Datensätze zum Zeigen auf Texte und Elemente
☆ ☆ ☆ ☆
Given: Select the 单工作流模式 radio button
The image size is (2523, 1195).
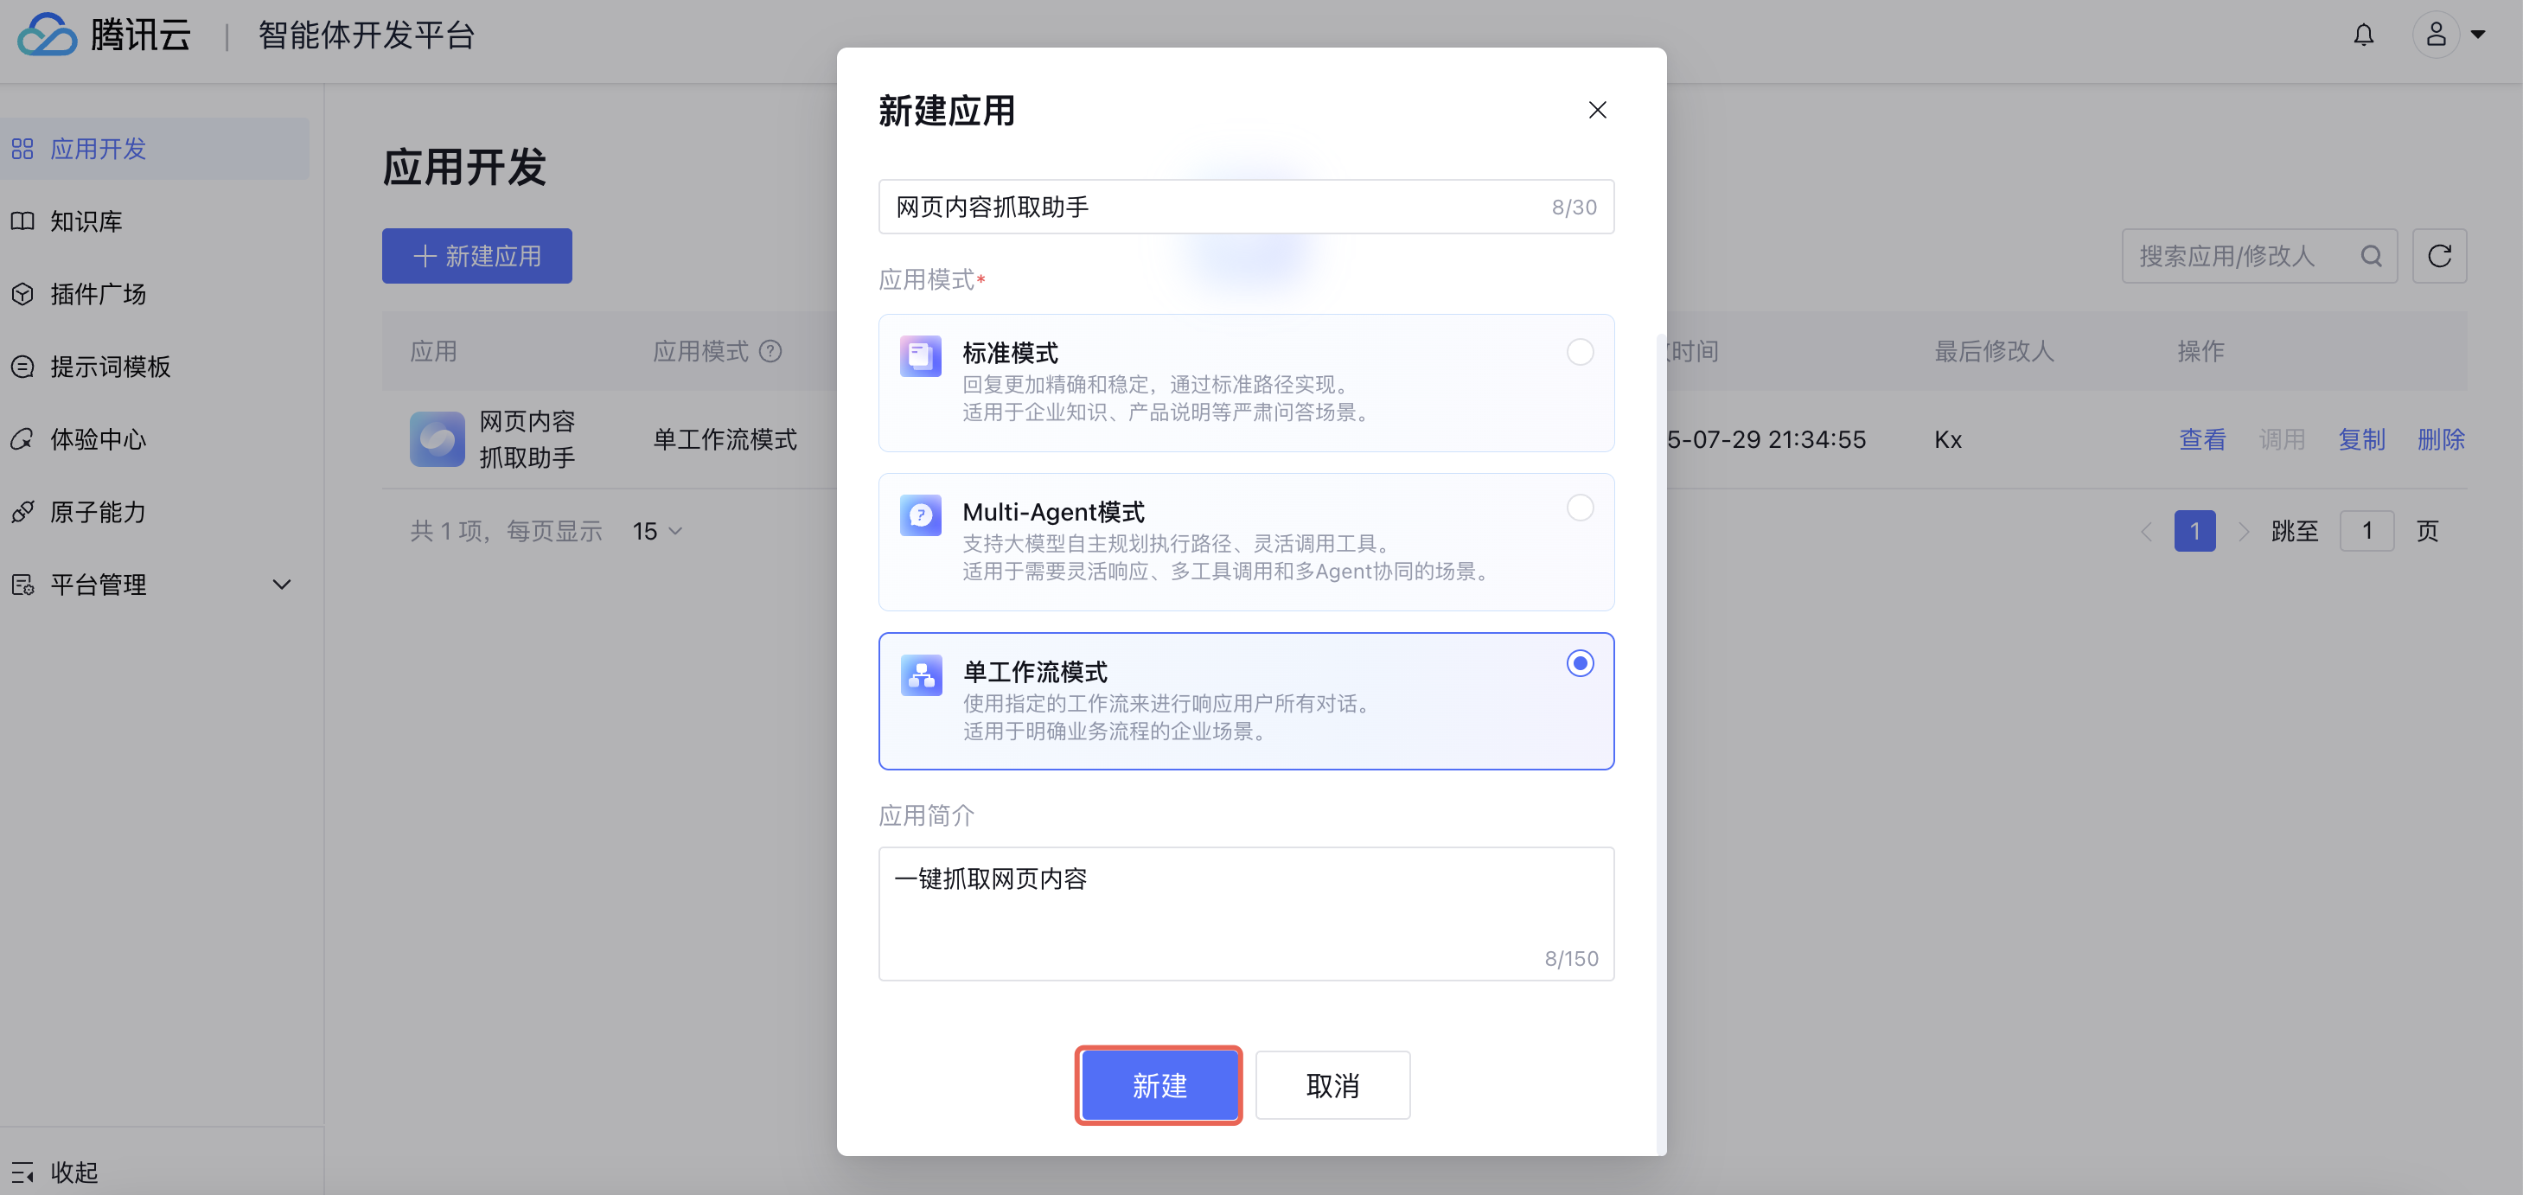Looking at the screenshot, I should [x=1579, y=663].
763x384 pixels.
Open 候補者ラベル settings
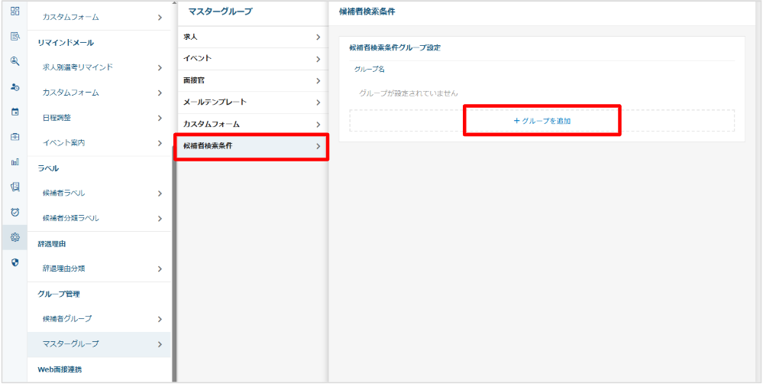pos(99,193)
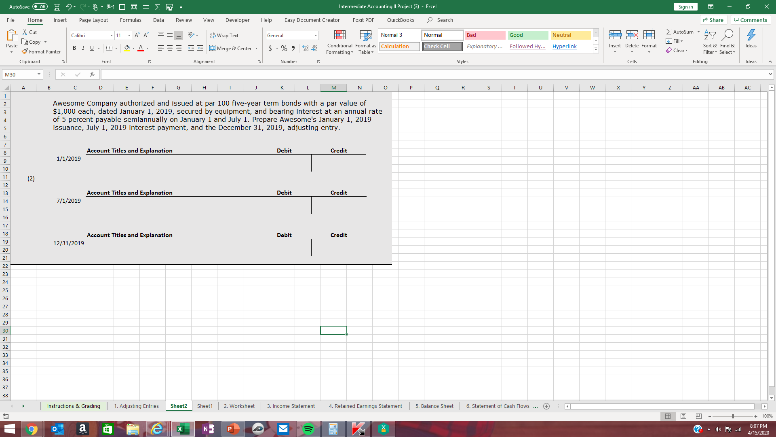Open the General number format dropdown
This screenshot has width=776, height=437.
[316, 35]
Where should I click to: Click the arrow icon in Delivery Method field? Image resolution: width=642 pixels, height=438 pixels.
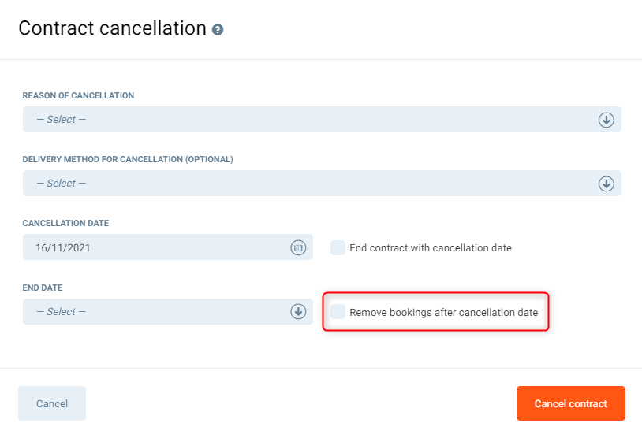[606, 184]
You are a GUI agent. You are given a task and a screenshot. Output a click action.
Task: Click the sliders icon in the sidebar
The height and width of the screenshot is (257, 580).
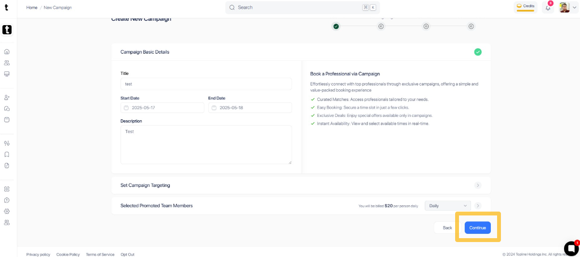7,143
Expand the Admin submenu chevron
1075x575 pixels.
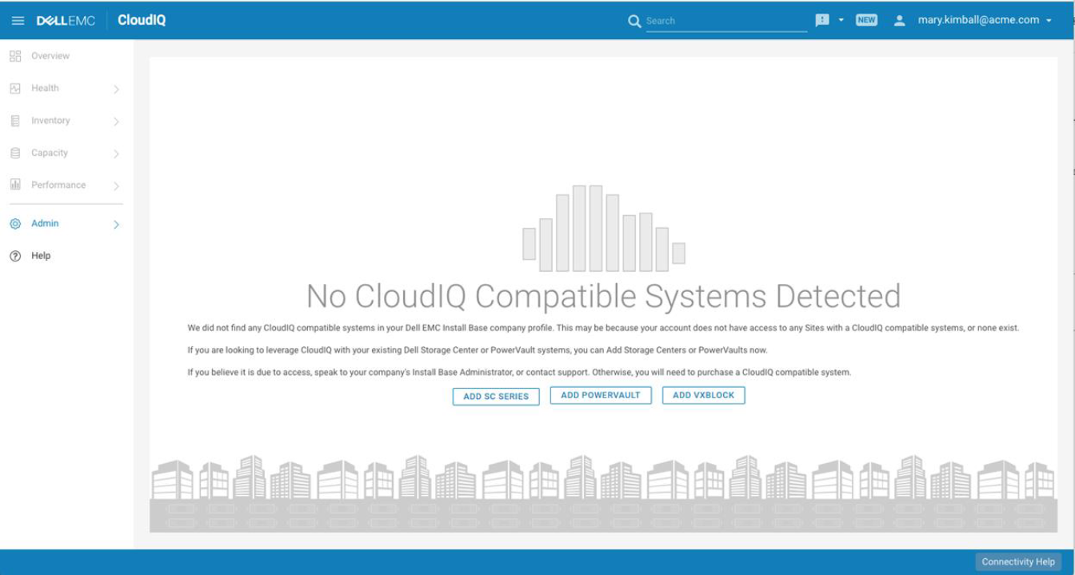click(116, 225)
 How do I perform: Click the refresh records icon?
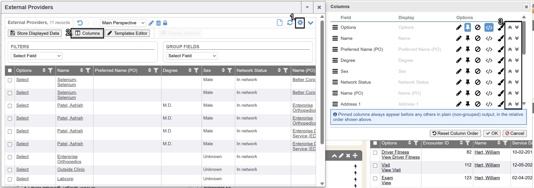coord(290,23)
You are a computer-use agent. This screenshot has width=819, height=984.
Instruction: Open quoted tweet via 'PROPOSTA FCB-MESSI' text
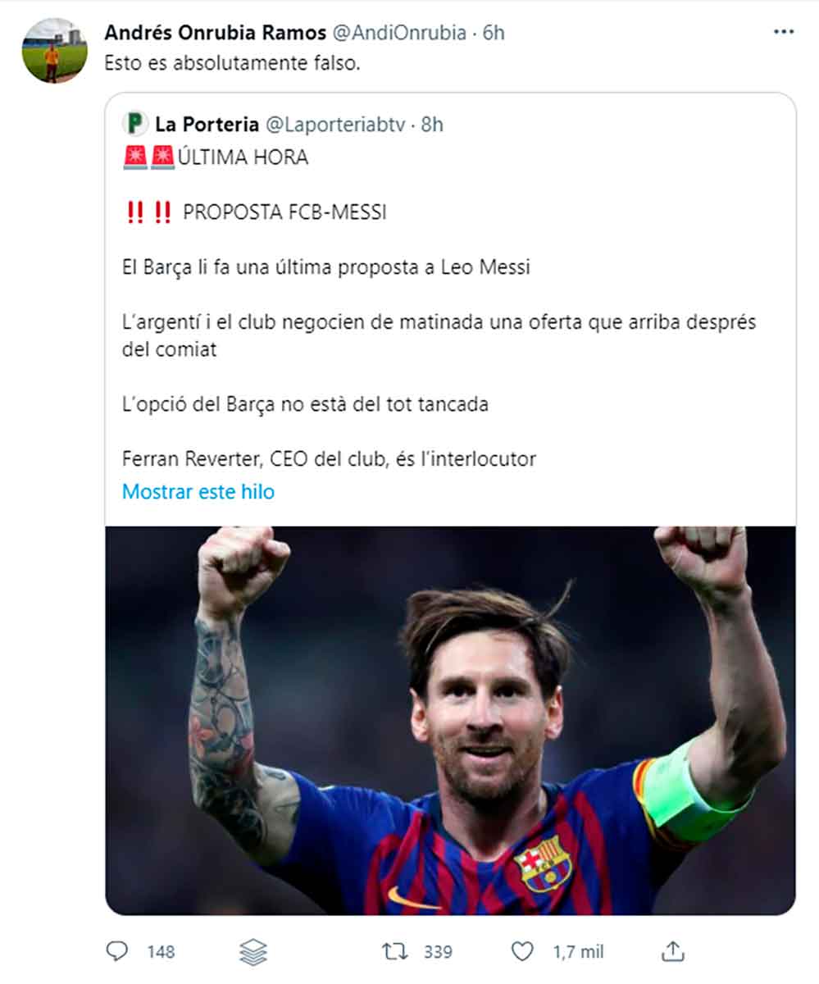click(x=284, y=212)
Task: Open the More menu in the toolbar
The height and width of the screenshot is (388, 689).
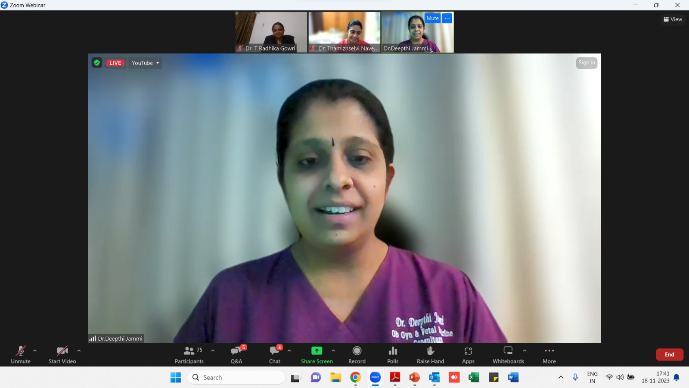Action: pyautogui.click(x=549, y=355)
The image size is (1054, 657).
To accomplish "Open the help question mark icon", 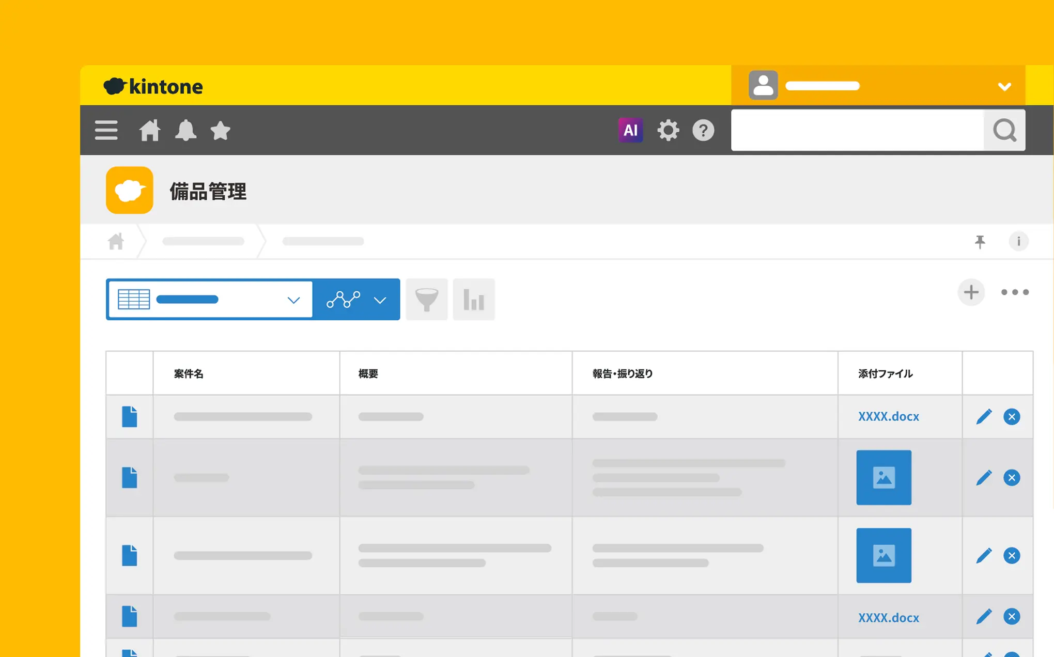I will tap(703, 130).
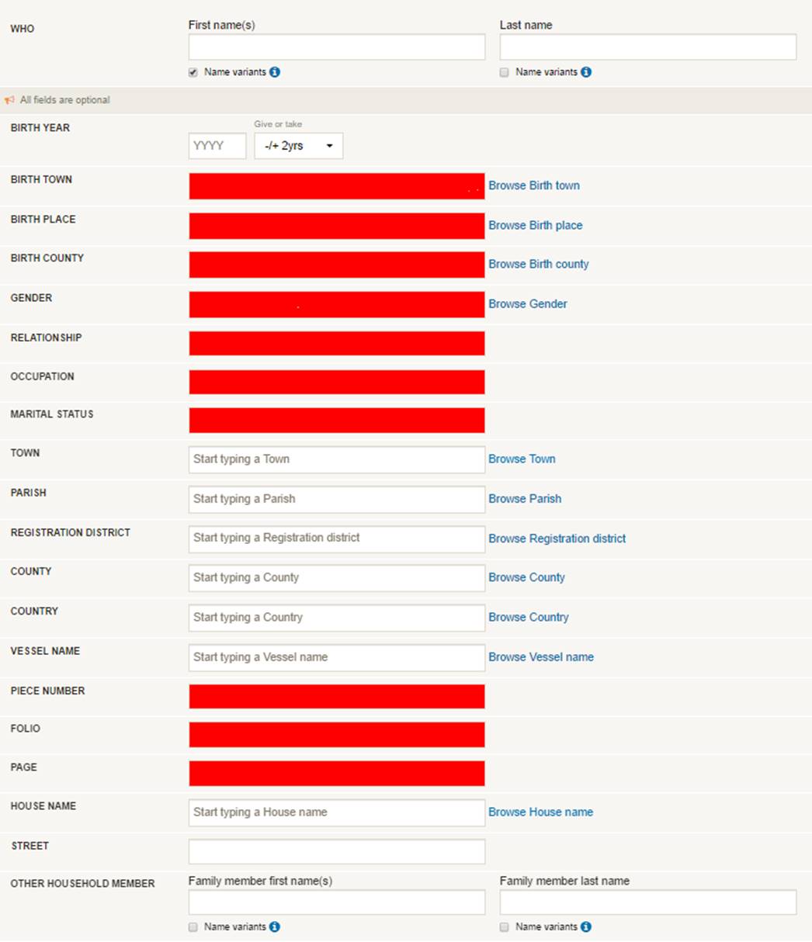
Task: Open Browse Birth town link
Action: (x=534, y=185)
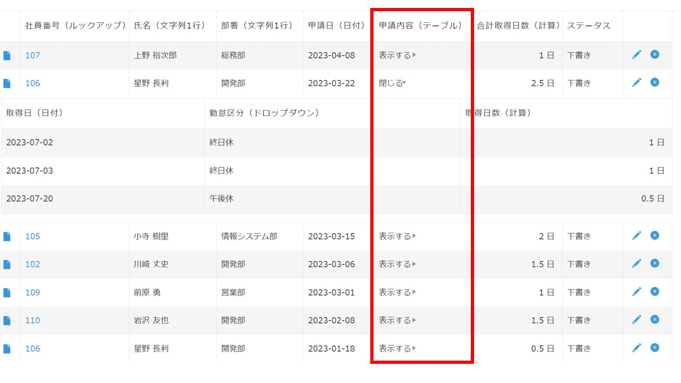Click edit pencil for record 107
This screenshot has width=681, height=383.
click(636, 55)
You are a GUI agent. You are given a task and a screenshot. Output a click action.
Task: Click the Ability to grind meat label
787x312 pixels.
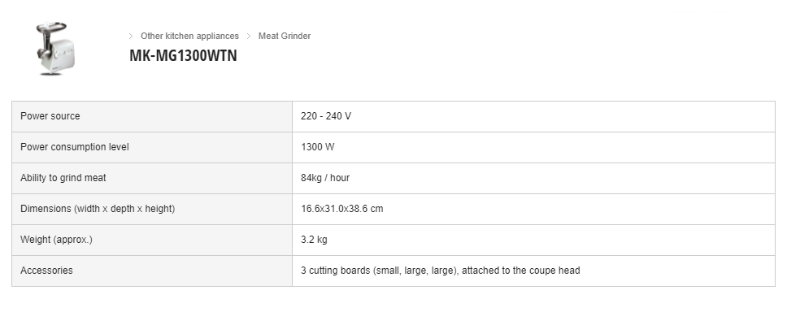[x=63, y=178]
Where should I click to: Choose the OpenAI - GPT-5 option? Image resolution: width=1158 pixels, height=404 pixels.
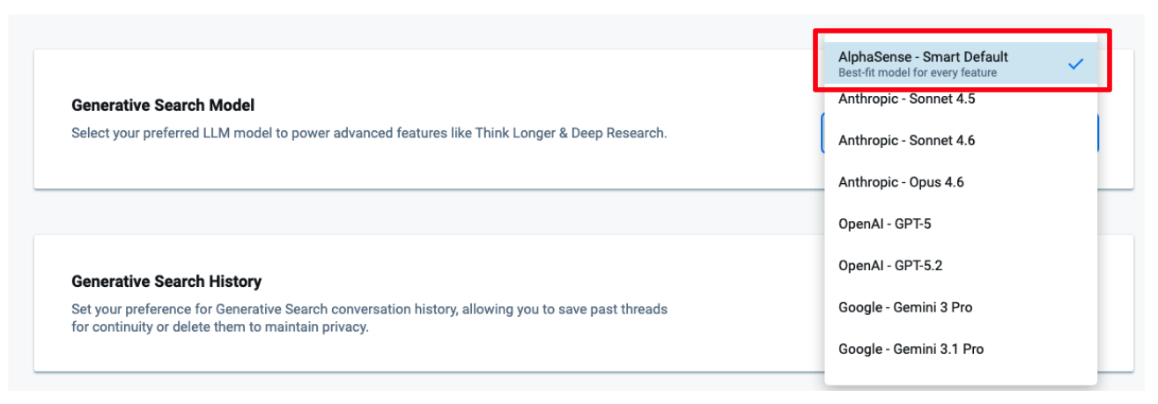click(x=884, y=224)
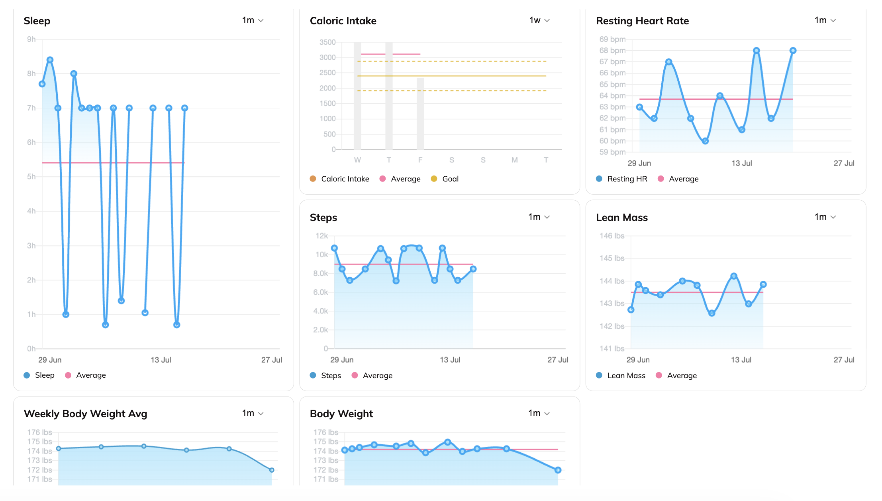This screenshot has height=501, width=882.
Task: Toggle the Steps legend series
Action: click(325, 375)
☆ ☆ ☆ ☆
Übertrage alles ab der Zeile mit „Where should I click to: Choose“ bis hinunter zum Ende der Einträge in eine nummerierte Liste ohne Leerzeilen. Lass die Bilder dabei weg.

■ LÖSUNG
1. Where should I click to: Choose the OpenAI - GPT-5 option? Image resolution: width=1158 pixels, height=404 pixels.
2. click(x=884, y=224)
3. This screenshot has height=501, width=882.
4. Task: Toggle the Steps legend series
5. Action: click(325, 375)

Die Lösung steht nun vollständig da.